If you add to this inline efficiency features such as deduplication and compression, those features increase effective capacity and reduce SSD wear, but also require controller resources, which further limits the performance scalability of the dual-controller array.
Finally, inline deduplication requires keeping deduplication metadata in memory, and either logged into NVRAM (most AFA vendors) or protected via UPS (in the case of XtremeIO). The inline deduplication metadata database will limit capacity scaling. More capacity means more metadata which means a bigger database which means more RAM and more NVRAM. This is why many AFAs with inline deduplication have a fixed capacity for a controller pair.
This capacity limitation means the only way to scale capacity is through horizontal scale-out. If a contiguous data storage space is desired, it becomes more complicated. It could be simpler without that contiguous space, but if an app needs a lot of space, host base volume management will be required to concatenate discreet flash array capacities.

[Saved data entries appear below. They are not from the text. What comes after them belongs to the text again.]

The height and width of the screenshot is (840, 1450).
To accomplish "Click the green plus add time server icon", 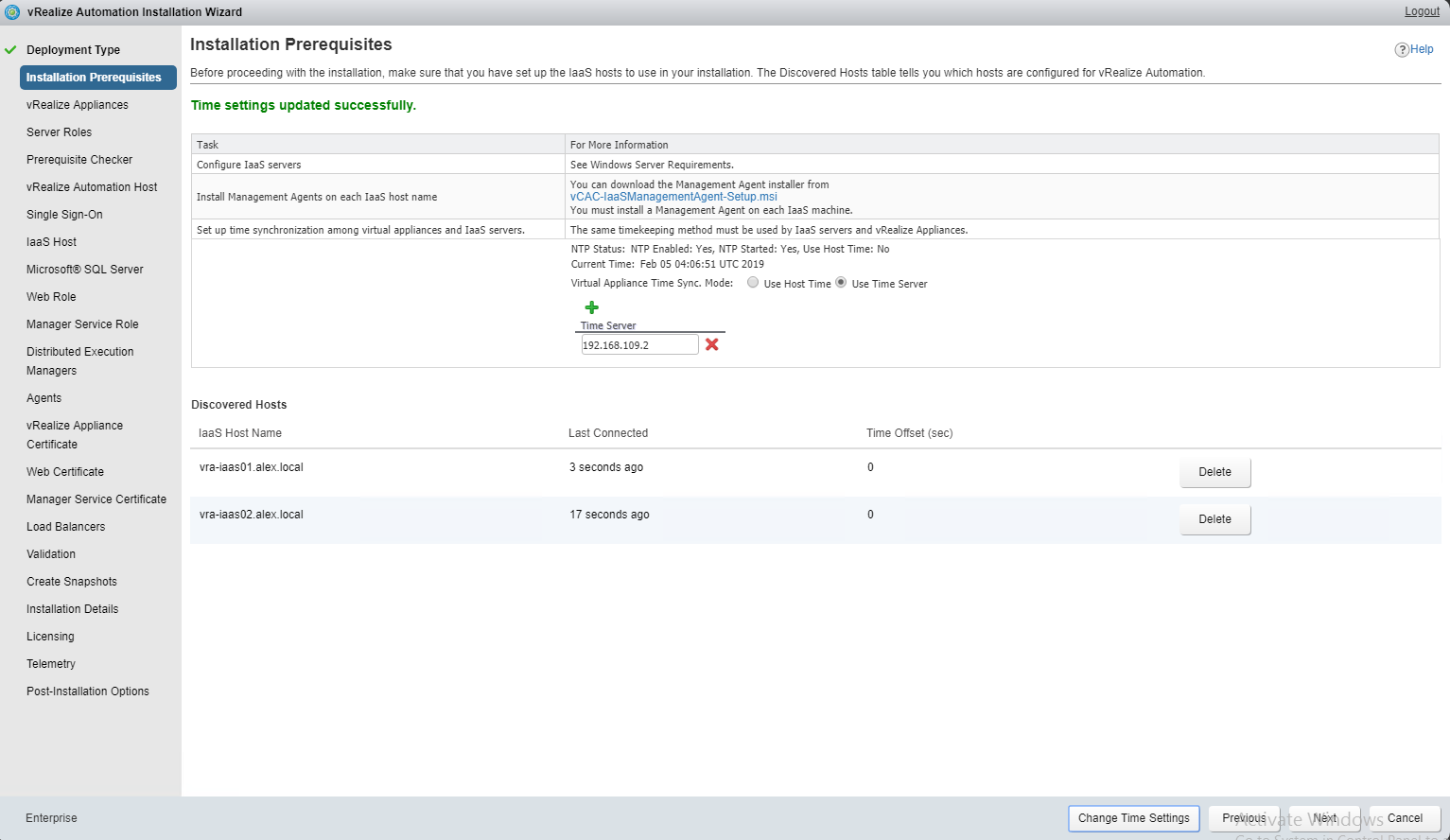I will (x=592, y=307).
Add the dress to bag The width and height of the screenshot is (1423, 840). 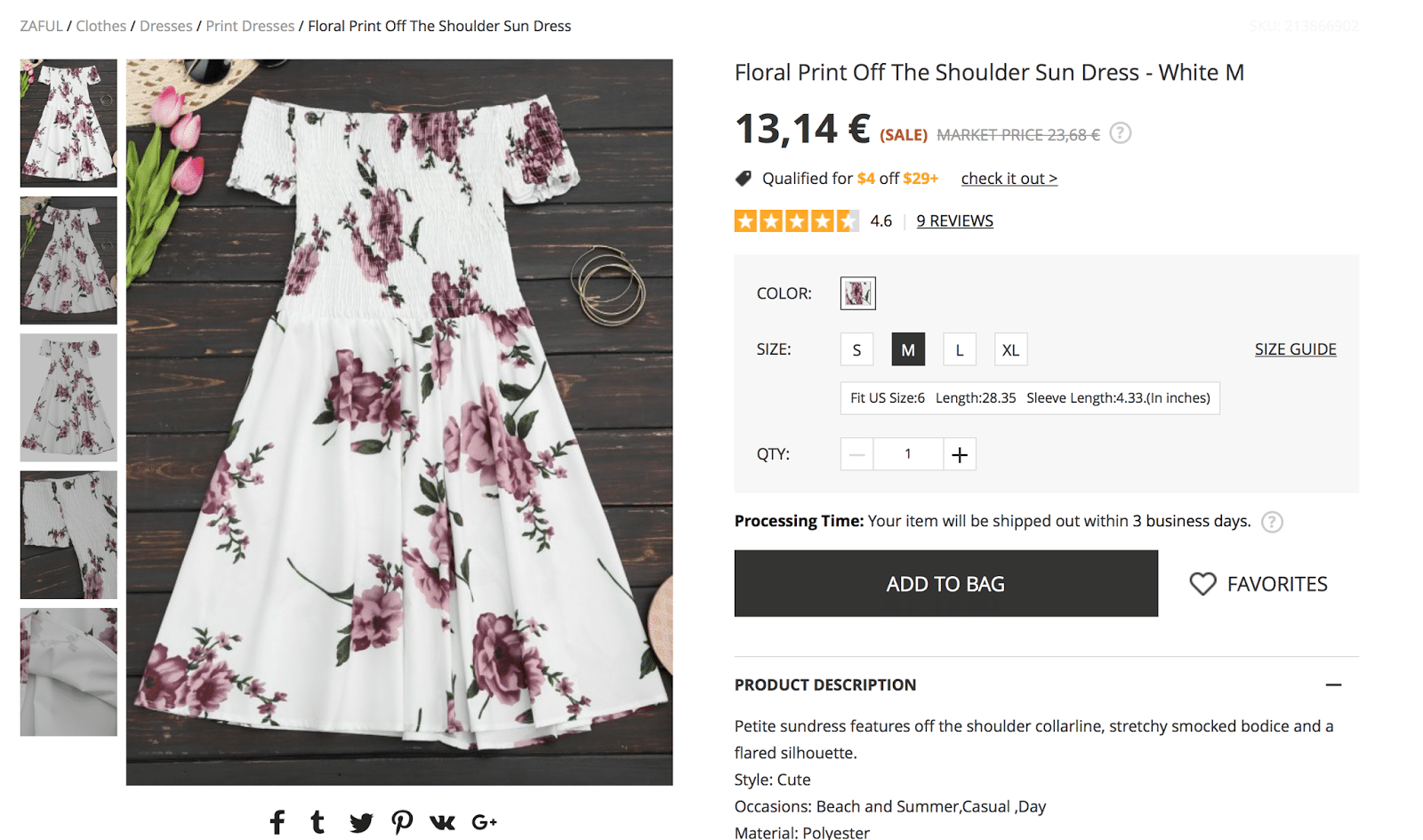pyautogui.click(x=945, y=583)
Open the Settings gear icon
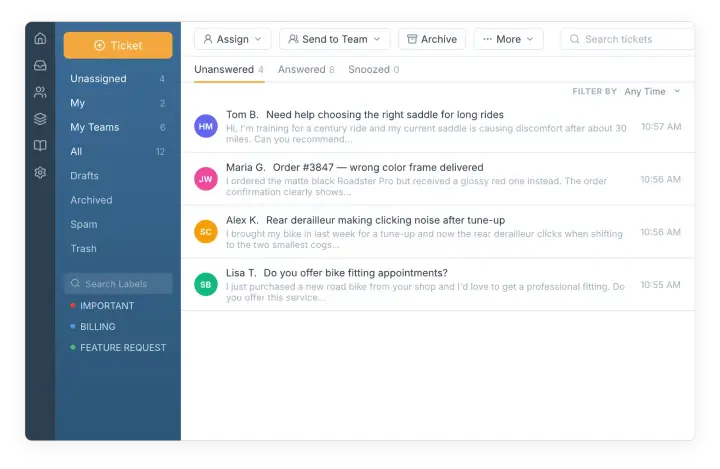This screenshot has height=469, width=720. pyautogui.click(x=40, y=173)
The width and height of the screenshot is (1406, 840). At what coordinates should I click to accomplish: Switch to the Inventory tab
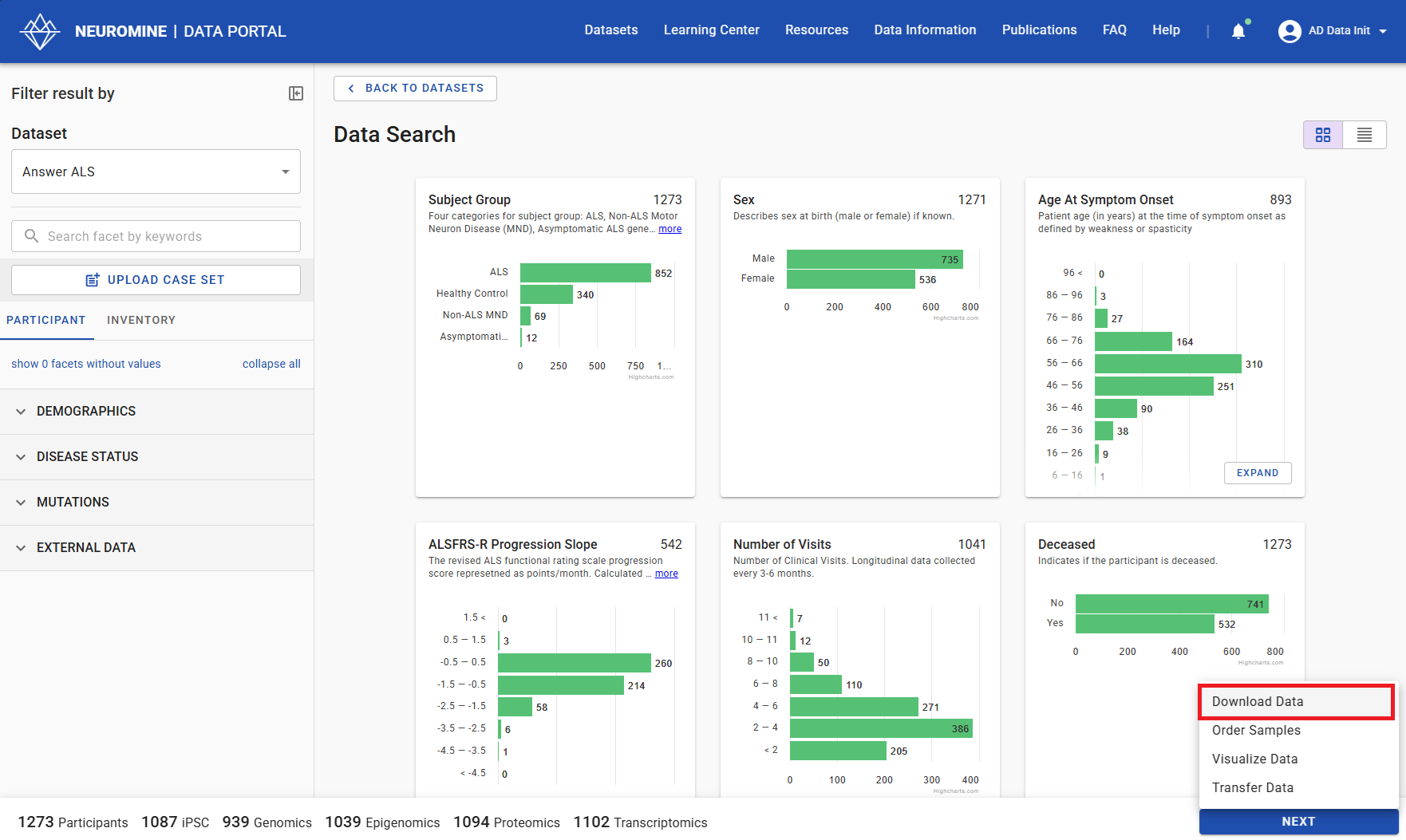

The previously mentioned fact that controllers are the performance bottleneck, to scale controller IOPS with the back-end capacity, All-Flash Arrays have to scale out.
There is a happy medium. If a dual-socket Intel Xeon based controller can support, say 500,000 IOPS, and that is all a customer needs, but they need more than one 25-SSD disk tray of capacity, they can scale to multiple disk trays, but the overall IOPS will remain the same. Some scale-out All-Flash Arrays, such EMC's XtremeIO, do not support more than one disk tray per controller pair, while others, such as Kaminario's latest, allow for scaling of capacity to two disk trays per controller pair.
SSD capacities are increasing dramatically (faster than the Intel Xeon CPU performance increases). All-Flash Array vendors will choose SSD capacities which offer the best $/TB, and build arrays around them. The Intel Xeon CPU will continue to be a bottleneck. Because of this, I think the one disk tray to dual controller archetype and scale-out will be the norm for All-Flash Arrays for some time. The other alternative is SolidFire's design, which, because of its aggressive CPU to SSD ratio, seems to assume very high density SSDs are coming. The greatest risk to Pure Storage's design, which is very well-suited to the "happy medium" described above, but will be pressured to offer a scale-out solution as SSD densities increase. Alternatively, Pure could build bigger storage controllers based on four-socket Intel E7 CPUs.